BV grants new AiP for general cargo ship methanol dual fuel system

Written by Nick Blenkey
ship with methanol dual fuel system

Sasaki Shipbuilding has gained an approval in principle (AiP) for application of its methanol dual fuel (DF) system in a 9,000 DWT general cargo ship.

In a move seen as broadening the potential of methanol as a fuel for smaller vessels, classification society Bureau Veritas (BV) has granted Japan’s Sasaki Shipbuilding an approval in principle (AiP) for application of its methanol dual fuel system in a 9,000 DWT general cargo ship.

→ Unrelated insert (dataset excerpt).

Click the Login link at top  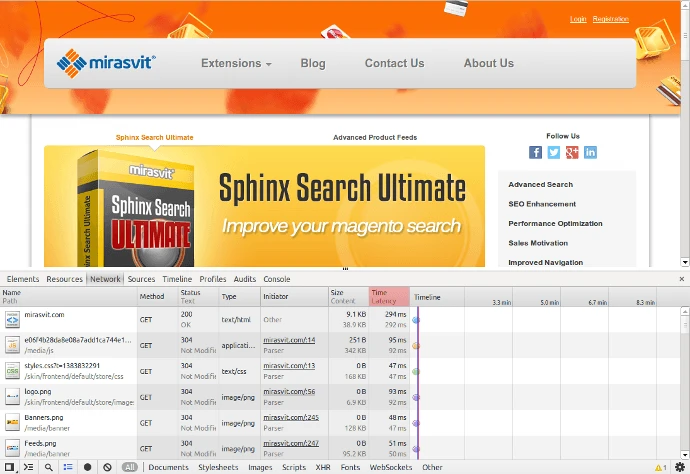(x=578, y=19)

BV says that the integration of the methanol DF system into a 9,000 DWT ship demonstrates its feasibility for smaller-scale ships, highlighting methanol’s adaptability and efficiency as a marine fuel.

“Despite the existence of similar systems on larger vessels, this AiP reaffirms the potential of methanol for environmentally friendly propulsion in diverse maritime applications,” says BV. “Sasaki Shipbuilding Co., Ltd., specializing in the construction of small and medium-sized vessels, has demonstrated a steadfast commitment to developing ships that utilize new fuels, aligning with the industry’s sustainability goals.

For the purpose of the AiP, Bureau Veritas conducted a comprehensive review of Sasaki’s methanol dual-fuel system, meticulously assessing its compliance with the stringent requirements outlined in BV’s Rule Note NR 670 – Methanol & Ethanol Fueled Ships.

To minimize the risk to the ship, its crew, and the environment, NR 670 provides requirements for the arrangement, installation, control and monitoring of machinery, equipment and systems using methyl/ethyl alcohol as fuel.

“Bureau Veritas is committed to supporting the development and adoption of new fuels, such as methanol, as part of our broader mission to drive environmental stewardship and innovation within the industry,” said Alex Gregg-Smith, senior vice president & chief executive, North Asia and China, at Bureau Veritas Marine & Offshore. “The adoption of methanol dual fuel systems on vessels of this size underscores the versatility and practicality of methanol as a marine fuel. We commend Sasaki for their dedication to sustainability and look forward to furthering our partnership in developing innovative solutions for the maritime industry.”